═══ Excerpted passage ═══
KELLEY: Jonathan, can you kind of update us where they are in a procedure? They have had this debate that they started at 10:00 a.m. Eastern time, and now when do they start the final voting? The voting has just kind of been tallied, when you said we are getting to about 60 votes for it. Where are we in the procedure?

KARL: We have completely passed the House of Representatives, and we have enough votes to completely pass in the United States Senate. The reason why the vote is being held up open is there are a couple senators who were not able to get here yet. They're leaving the votes open, it's just a technicality. All of the votes -- enough votes have been cast to pass this.

One senator who is not here is Joe Lieberman. He actually has to walk from his home in Georgetown, so they wanted to give him time to get here. Joe Lieberman observes the Sabbath, and as a result, does not use any motorized vehicles on the Sabbath. So, they needed to give him time to get here to cast his vote. There are a couple of other senators who have not been able to get here yet.

This, of course, being a Saturday, not usually the kind of day you see the Senate in session, so they are allowing the voting to take some time, but this is done as far as the Congress is concerned, and all that remains for those final votes to be cast, the gavel to be put down and the final vote tally to be announced.

KELLEY: OK. Interesting. Jonathan Karl from the Hill, thank you very much.

And for more on the compromised tax cut package we go to CNN White House correspondent Kelly Wallace -- Kelly.

KELLY WALLACE, CNN WHITE HOUSE CORRESPONDENT: Well, Donna, we have learned that President Bush will be returning to the White House. He was spending the weekend up at presidential retreat at Camp David. We understand he will be returning to the White House to make a statement about this bill which has now passed the House and the Senate.

As you know, Mr. Bush made this the centerpiece of his presidential campaign. He also said it was going to be one of his top domestic priorities this year, and so it is no surprise the White House is hailing this as a major bipartisan victory.

Now, as Jon noted, the president not getting everything he wanted. He certainly pushed for a larger tax cut. He also pushed for reducing the highest income tax rates larger than what House and Senate lawmakers ultimately decided to do. Still, the White House is saying, this is an example of the president fighting for his agenda and getting it passed in the Congress.
═══ Material supplied ═══
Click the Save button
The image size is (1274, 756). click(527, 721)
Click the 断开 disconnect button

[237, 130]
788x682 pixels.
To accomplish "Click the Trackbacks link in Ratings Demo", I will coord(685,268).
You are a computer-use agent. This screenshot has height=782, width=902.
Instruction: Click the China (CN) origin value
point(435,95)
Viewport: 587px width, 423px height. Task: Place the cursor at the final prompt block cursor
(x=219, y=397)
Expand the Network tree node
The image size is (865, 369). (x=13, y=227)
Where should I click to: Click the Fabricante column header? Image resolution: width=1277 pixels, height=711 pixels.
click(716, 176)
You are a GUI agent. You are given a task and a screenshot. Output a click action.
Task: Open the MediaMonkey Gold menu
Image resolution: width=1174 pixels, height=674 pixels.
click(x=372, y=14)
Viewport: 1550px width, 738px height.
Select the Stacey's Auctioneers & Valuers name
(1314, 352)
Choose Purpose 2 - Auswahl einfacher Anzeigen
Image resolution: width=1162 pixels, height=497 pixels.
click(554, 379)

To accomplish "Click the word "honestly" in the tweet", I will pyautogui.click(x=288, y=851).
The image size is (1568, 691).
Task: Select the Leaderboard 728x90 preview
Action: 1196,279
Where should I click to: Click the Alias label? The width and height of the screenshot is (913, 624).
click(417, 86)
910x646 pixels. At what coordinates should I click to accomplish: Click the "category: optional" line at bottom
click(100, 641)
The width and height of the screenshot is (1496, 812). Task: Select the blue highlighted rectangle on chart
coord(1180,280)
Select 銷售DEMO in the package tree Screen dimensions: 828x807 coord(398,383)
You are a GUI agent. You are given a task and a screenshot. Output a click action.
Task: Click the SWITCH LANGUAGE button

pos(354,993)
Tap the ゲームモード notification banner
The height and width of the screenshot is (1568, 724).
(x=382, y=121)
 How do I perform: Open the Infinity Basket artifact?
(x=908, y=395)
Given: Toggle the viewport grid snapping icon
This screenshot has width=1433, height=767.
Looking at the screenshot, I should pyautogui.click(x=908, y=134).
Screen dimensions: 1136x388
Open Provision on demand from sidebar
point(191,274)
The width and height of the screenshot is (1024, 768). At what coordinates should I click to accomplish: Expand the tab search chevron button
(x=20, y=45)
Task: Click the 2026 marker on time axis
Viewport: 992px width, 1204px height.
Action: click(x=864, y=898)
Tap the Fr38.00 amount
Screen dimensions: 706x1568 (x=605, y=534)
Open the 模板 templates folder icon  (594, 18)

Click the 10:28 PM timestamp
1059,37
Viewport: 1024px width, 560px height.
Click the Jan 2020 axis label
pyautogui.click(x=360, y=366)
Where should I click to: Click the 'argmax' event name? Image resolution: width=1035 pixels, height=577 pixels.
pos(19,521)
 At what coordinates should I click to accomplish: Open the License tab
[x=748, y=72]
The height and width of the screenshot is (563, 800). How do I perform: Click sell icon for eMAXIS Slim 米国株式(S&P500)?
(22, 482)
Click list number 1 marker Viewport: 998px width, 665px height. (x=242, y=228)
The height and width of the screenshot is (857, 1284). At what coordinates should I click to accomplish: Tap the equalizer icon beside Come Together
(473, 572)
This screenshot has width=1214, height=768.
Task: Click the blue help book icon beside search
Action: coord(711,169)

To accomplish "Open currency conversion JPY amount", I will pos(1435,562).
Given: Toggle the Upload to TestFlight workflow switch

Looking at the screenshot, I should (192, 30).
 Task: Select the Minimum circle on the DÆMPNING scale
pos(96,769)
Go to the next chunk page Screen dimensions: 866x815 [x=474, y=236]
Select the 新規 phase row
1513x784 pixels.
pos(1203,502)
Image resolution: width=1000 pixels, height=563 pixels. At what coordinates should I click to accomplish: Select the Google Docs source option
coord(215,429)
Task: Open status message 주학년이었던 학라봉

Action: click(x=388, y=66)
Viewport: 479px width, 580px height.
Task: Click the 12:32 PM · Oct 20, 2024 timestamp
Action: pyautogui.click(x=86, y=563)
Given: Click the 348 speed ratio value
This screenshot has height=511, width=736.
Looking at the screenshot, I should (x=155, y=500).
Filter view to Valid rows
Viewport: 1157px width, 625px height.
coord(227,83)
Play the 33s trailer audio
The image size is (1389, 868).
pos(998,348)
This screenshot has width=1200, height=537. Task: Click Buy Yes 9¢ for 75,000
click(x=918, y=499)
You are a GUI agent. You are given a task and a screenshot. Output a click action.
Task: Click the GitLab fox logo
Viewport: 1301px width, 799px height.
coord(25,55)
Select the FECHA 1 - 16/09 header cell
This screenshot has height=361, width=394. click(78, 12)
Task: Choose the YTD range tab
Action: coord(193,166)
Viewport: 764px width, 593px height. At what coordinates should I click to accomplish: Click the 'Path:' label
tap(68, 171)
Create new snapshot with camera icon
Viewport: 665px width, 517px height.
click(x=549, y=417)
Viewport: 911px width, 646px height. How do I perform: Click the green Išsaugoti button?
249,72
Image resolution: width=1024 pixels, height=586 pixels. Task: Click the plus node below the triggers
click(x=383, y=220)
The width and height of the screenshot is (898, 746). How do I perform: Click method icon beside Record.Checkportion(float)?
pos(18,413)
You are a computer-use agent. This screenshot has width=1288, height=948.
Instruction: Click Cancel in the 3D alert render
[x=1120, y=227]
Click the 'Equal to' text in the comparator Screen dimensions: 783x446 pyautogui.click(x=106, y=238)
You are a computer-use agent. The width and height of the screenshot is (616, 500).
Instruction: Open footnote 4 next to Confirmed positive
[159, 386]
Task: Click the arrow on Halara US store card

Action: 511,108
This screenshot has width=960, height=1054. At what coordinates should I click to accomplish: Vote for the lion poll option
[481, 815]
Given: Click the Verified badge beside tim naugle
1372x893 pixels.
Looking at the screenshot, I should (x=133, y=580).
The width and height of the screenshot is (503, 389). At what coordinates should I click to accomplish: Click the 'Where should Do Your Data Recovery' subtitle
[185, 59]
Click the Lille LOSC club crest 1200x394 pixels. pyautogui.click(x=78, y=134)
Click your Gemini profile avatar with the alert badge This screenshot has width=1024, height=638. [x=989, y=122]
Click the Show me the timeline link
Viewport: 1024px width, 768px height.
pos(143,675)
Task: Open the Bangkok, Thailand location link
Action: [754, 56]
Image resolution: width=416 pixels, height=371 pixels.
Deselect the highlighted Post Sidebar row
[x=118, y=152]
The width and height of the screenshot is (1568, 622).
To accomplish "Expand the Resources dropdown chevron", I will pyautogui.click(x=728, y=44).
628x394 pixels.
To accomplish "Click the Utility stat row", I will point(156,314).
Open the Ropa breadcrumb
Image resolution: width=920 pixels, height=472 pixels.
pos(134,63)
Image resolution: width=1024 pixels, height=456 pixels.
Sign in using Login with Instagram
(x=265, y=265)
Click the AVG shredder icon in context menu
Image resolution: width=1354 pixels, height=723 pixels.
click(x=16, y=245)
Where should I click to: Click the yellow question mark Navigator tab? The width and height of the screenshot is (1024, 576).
═══
» **Required action 1**
Can you rewrite the paragraph of the tax cut broadcast transcript that begins "One senator who is not here" as a short bulleted list, keeping its main facts?
» **Required action 2**
Which words in the tax cut broadcast transcript run from "KELLY WALLACE, CNN" up to and including "and the Senate."? Extract that span word for word.
» **Required action 3**
How would the tax cut broadcast transcript go on after its final sentence? Continue it from that point.

» **Expected output 1**
- Joe Lieberman had not yet arrived to vote.
- He had to walk from his home in Georgetown because he observes the Sabbath and does not use motorized vehicles on it.
- The Senate gave him time to get there to cast his vote.
- A couple of other senators had also not arrived yet.

» **Expected output 2**
KELLY WALLACE, CNN WHITE HOUSE CORRESPONDENT: Well, Donna, we have learned that President Bush will be returning to the White House. He was spending the weekend up at presidential retreat at Camp David. We understand he will be returning to the White House to make a statement about this bill which has now passed the House and the Senate.

» **Expected output 3**
Last night, after the House and Senate lawmakers reached a compromise, the president issued a statement. In that statement he said, quote: "As a result of this landmark tax relief agreement, the American taxpayers will have more money in their pockets to save and invest, and the economy will receive a much-needed shot in the arm."

The president also commending the Republicans and the Democrats, who, he says, were responsible for this. Now, the president, as Jon noted, will be signing this into law. He wanted it when he had said he wanted to get this bill to his desk by Memorial Day. That will happen. The president's chief of staff, Andrew Card, telling CNN Mr. Bush will sign this when lawmakers return from their Memorial Day recess.


ANDREW CARD, WHITE HOUSE CHIEF OF STAFF: The tax relief is important, and he will sign it when it reaches his desk and is ready and members of Congress are ready to be part of the celebration, because this was an effort that the president led, but it could not have been accomplished without the cooperation of solid Republicans and solid Democrats in the House and in the Senate.


WALLACE: There is a bit of an ironic twist here, though. The White House major victory here may have contributed, excuse me, to a monumental loss since Senator Jim Jeffords of Vermont cited the president's budget and his $1.6 trillion tax cut proposal as reasons he felt his moderate views were out of sink with this White House and Republicans in the Senate, and that is why he ultimately decided to leave the Republican Party and become an independent, which leads to giving Democrats control of the Senate, and leading some observers, Donna, to say that this bill, once the president signs it, could be the last major piece of legislation he signs into law this year -- Donna.

KELLEY: Kelly Wallace at the White House, thanks very much.